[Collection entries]
┄┄┄┄┄┄┄┄┄┄┄┄┄┄┄┄┄┄┄┄

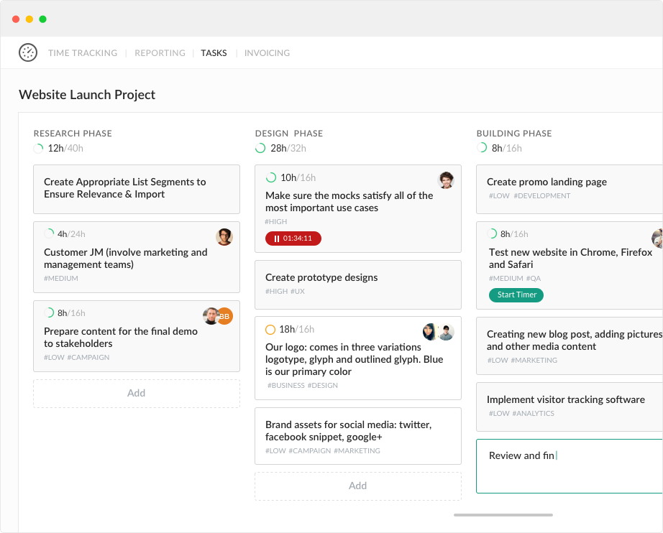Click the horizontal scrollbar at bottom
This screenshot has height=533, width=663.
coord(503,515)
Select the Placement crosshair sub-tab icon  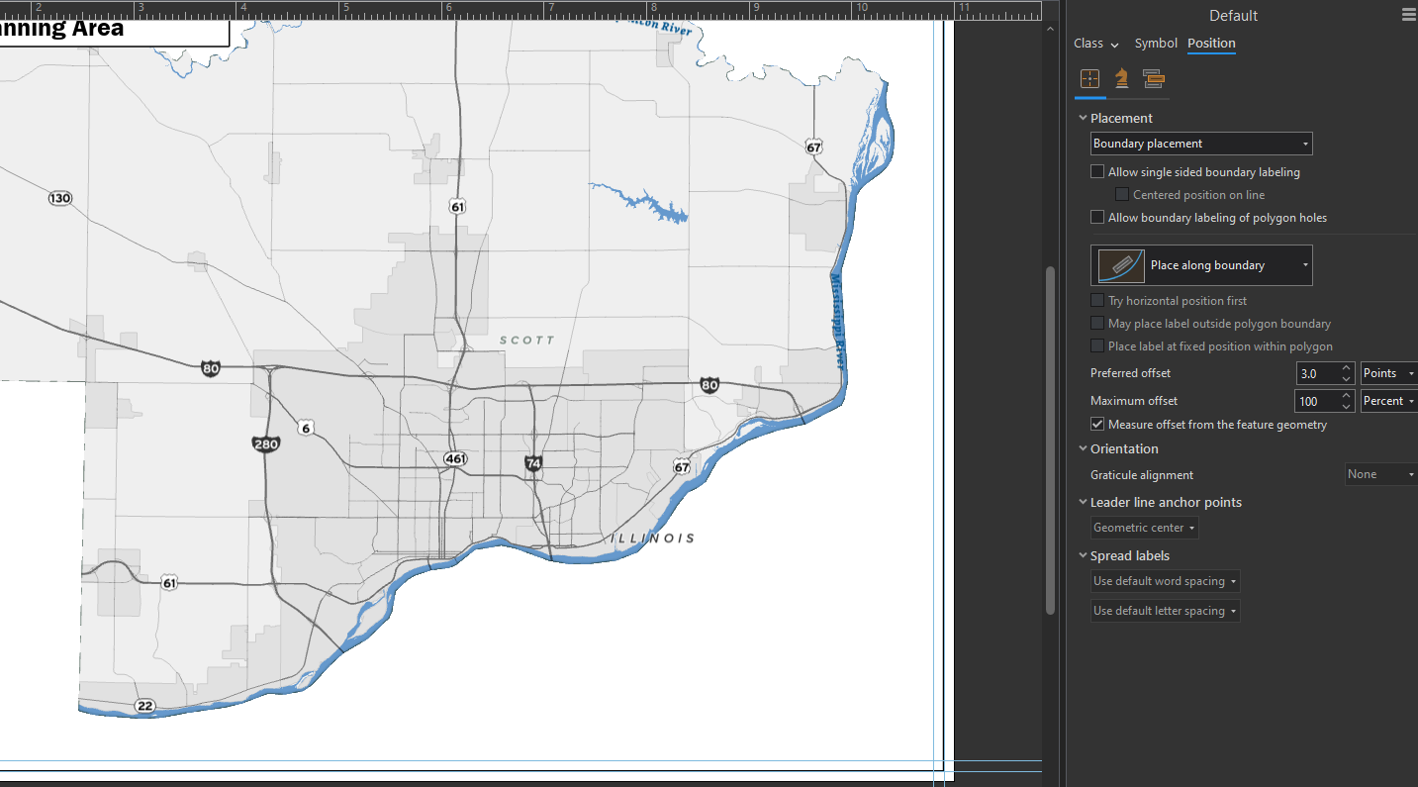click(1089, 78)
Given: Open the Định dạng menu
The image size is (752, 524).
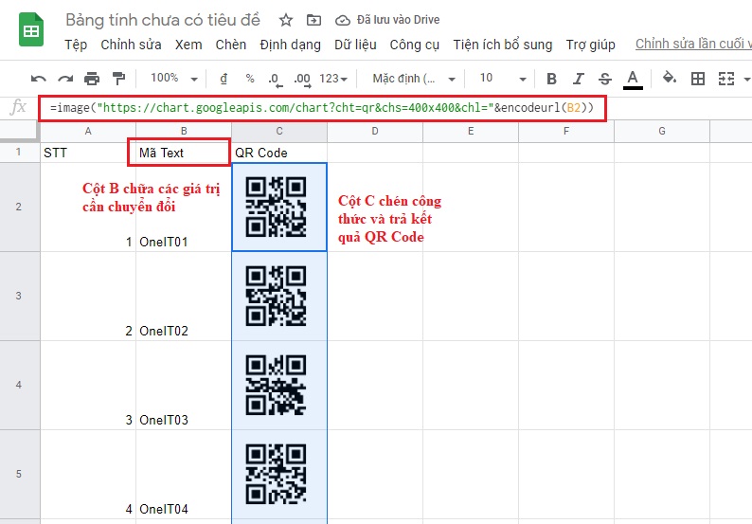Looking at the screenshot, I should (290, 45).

┄┄┄┄┄┄┄┄┄┄┄┄┄┄┄┄┄┄┄┄

### DIRECTIONS
Format the lines of the records as a JSON list of strings, one string per line, starting with the line that contains "Given: Open the Định dạng menu" and going through the end of the records. Omit blank lines, and leave the pictures out.

### RESPONSE
[
  "Given: Open the Định dạng menu",
  "The image size is (752, 524).",
  "Looking at the screenshot, I should (290, 45)."
]